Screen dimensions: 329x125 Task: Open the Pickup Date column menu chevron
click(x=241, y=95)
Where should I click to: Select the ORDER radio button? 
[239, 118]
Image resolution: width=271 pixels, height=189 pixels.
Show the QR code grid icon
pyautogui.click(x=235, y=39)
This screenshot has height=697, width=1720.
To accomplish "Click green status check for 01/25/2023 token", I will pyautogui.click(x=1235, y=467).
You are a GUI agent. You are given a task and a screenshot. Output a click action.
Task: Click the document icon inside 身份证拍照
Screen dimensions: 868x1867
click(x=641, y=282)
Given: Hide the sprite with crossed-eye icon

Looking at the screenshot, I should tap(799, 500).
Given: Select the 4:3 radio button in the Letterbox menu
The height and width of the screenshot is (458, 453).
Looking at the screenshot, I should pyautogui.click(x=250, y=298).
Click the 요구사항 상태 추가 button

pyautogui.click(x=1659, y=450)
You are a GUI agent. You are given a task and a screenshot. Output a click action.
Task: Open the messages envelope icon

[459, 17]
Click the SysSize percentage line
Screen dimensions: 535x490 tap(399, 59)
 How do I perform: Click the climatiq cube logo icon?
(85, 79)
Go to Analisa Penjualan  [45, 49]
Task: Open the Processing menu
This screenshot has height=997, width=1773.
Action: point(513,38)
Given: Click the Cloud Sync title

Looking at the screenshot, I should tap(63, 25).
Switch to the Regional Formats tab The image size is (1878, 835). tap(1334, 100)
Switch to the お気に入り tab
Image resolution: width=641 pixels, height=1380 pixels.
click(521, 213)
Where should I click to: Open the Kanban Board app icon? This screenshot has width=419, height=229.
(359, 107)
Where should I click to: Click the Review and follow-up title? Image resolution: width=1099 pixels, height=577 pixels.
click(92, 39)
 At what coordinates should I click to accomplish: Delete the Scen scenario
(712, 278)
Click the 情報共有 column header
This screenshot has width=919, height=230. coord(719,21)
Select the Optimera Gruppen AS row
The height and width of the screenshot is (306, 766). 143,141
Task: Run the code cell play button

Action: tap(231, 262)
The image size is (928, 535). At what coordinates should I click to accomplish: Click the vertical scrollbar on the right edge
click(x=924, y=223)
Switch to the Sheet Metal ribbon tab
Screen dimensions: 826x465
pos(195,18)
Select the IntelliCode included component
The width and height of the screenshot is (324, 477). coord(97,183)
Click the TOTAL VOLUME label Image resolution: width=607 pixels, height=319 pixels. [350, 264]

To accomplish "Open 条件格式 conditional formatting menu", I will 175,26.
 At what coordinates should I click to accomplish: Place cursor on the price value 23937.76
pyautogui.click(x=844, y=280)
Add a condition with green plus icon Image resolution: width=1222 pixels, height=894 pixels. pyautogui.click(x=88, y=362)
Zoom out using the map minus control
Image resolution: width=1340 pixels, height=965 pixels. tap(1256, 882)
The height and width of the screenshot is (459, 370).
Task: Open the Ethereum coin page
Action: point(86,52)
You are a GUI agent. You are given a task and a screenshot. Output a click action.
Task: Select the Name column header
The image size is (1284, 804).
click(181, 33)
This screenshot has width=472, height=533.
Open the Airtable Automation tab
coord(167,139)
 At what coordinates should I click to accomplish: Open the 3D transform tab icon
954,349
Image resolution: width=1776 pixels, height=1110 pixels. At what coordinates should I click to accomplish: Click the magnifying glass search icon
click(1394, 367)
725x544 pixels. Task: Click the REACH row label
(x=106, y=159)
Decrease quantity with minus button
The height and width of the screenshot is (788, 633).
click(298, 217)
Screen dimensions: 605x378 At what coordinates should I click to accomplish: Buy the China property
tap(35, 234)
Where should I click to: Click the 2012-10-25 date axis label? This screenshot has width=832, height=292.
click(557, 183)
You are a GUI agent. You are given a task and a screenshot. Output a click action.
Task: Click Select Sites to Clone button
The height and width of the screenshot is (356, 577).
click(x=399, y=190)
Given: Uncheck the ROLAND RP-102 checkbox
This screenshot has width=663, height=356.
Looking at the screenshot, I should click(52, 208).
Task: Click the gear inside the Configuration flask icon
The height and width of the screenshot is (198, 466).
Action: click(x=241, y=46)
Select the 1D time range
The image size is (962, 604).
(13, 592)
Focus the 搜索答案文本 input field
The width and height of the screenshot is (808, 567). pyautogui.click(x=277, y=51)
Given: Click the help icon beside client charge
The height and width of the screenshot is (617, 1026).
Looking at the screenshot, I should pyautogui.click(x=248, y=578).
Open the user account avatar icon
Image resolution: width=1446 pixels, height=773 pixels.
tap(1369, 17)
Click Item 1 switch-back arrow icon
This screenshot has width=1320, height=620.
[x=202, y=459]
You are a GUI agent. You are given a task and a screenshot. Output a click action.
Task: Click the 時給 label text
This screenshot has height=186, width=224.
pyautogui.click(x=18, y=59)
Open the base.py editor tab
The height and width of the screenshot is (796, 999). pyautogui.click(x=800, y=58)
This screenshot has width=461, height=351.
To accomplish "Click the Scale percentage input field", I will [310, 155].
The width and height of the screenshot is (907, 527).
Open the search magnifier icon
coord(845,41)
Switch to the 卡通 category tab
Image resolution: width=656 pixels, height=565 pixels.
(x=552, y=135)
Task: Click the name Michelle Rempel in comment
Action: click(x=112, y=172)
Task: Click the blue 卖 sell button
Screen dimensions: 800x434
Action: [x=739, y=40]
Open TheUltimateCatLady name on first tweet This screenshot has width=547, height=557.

PROBLEM STATEMENT = Reproduce every record above verbatim, keeping each line as it appears.

ANSWER TO THE PROBLEM =
Screen dimensions: 329x125 Task: Open the Pickup Date column menu chevron
click(x=241, y=95)
Where should I click to: Select the ORDER radio button? 
[239, 118]
Image resolution: width=271 pixels, height=189 pixels.
Show the QR code grid icon
pyautogui.click(x=235, y=39)
This screenshot has height=697, width=1720.
To accomplish "Click green status check for 01/25/2023 token", I will pyautogui.click(x=1235, y=467).
You are a GUI agent. You are given a task and a screenshot. Output a click action.
Task: Click the document icon inside 身份证拍照
Screen dimensions: 868x1867
click(x=641, y=282)
Given: Hide the sprite with crossed-eye icon

Looking at the screenshot, I should tap(799, 500).
Given: Select the 4:3 radio button in the Letterbox menu
The height and width of the screenshot is (458, 453).
Looking at the screenshot, I should pyautogui.click(x=250, y=298).
Click the 요구사항 상태 추가 button

pyautogui.click(x=1659, y=450)
You are a GUI agent. You are given a task and a screenshot. Output a click action.
Task: Open the messages envelope icon

[459, 17]
Click the SysSize percentage line
Screen dimensions: 535x490 tap(399, 59)
 How do I perform: Click the climatiq cube logo icon?
(85, 79)
Go to Analisa Penjualan  [45, 49]
Task: Open the Processing menu
This screenshot has height=997, width=1773.
Action: point(513,38)
Given: Click the Cloud Sync title

Looking at the screenshot, I should tap(63, 25).
Switch to the Regional Formats tab The image size is (1878, 835). tap(1334, 100)
Switch to the お気に入り tab
Image resolution: width=641 pixels, height=1380 pixels.
click(521, 213)
Where should I click to: Open the Kanban Board app icon? This screenshot has width=419, height=229.
(359, 107)
Where should I click to: Click the Review and follow-up title? Image resolution: width=1099 pixels, height=577 pixels.
click(92, 39)
 At what coordinates should I click to accomplish: Delete the Scen scenario
(712, 278)
Click the 情報共有 column header
This screenshot has width=919, height=230. coord(719,21)
Select the Optimera Gruppen AS row
The height and width of the screenshot is (306, 766). 143,141
Task: Run the code cell play button

Action: tap(231, 262)
The image size is (928, 535). At what coordinates should I click to accomplish: Click the vertical scrollbar on the right edge
click(x=924, y=223)
Switch to the Sheet Metal ribbon tab
Screen dimensions: 826x465
pos(195,18)
Select the IntelliCode included component
The width and height of the screenshot is (324, 477). coord(97,183)
Click the TOTAL VOLUME label Image resolution: width=607 pixels, height=319 pixels. [350, 264]

To accomplish "Open 条件格式 conditional formatting menu", I will 175,26.
 At what coordinates should I click to accomplish: Place cursor on the price value 23937.76
pyautogui.click(x=844, y=280)
Add a condition with green plus icon Image resolution: width=1222 pixels, height=894 pixels. pyautogui.click(x=88, y=362)
Zoom out using the map minus control
Image resolution: width=1340 pixels, height=965 pixels. tap(1256, 882)
The height and width of the screenshot is (459, 370).
Task: Open the Ethereum coin page
Action: point(86,52)
You are a GUI agent. You are given a task and a screenshot. Output a click action.
Task: Select the Name column header
The image size is (1284, 804).
click(181, 33)
This screenshot has width=472, height=533.
Open the Airtable Automation tab
coord(167,139)
 At what coordinates should I click to accomplish: Open the 3D transform tab icon
954,349
Image resolution: width=1776 pixels, height=1110 pixels. At what coordinates should I click to accomplish: Click the magnifying glass search icon
click(1394, 367)
725x544 pixels. Task: Click the REACH row label
(x=106, y=159)
Decrease quantity with minus button
The height and width of the screenshot is (788, 633).
click(298, 217)
Screen dimensions: 605x378 At what coordinates should I click to accomplish: Buy the China property
tap(35, 234)
Where should I click to: Click the 2012-10-25 date axis label? This screenshot has width=832, height=292.
click(557, 183)
You are a GUI agent. You are given a task and a screenshot. Output a click action.
Task: Click Select Sites to Clone button
The height and width of the screenshot is (356, 577).
click(x=399, y=190)
Given: Uncheck the ROLAND RP-102 checkbox
This screenshot has width=663, height=356.
Looking at the screenshot, I should click(52, 208).
Task: Click the gear inside the Configuration flask icon
The height and width of the screenshot is (198, 466).
Action: click(x=241, y=46)
Select the 1D time range
The image size is (962, 604).
(13, 592)
Focus the 搜索答案文本 input field
The width and height of the screenshot is (808, 567). pyautogui.click(x=277, y=51)
Given: Click the help icon beside client charge
The height and width of the screenshot is (617, 1026).
Looking at the screenshot, I should pyautogui.click(x=248, y=578).
Open the user account avatar icon
Image resolution: width=1446 pixels, height=773 pixels.
tap(1369, 17)
Click Item 1 switch-back arrow icon
This screenshot has width=1320, height=620.
[x=202, y=459]
You are a GUI agent. You are given a task and a screenshot. Output a click action.
Task: Click the 時給 label text
This screenshot has height=186, width=224.
pyautogui.click(x=18, y=59)
Open the base.py editor tab
The height and width of the screenshot is (796, 999). pyautogui.click(x=800, y=58)
This screenshot has width=461, height=351.
To accomplish "Click the Scale percentage input field", I will [310, 155].
The width and height of the screenshot is (907, 527).
Open the search magnifier icon
coord(845,41)
Switch to the 卡通 category tab
Image resolution: width=656 pixels, height=565 pixels.
(x=552, y=135)
Task: Click the name Michelle Rempel in comment
Action: click(x=112, y=172)
Task: Click the blue 卖 sell button
Screen dimensions: 800x434
Action: [x=739, y=40]
Open TheUltimateCatLady name on first tweet This screenshot has width=547, height=557.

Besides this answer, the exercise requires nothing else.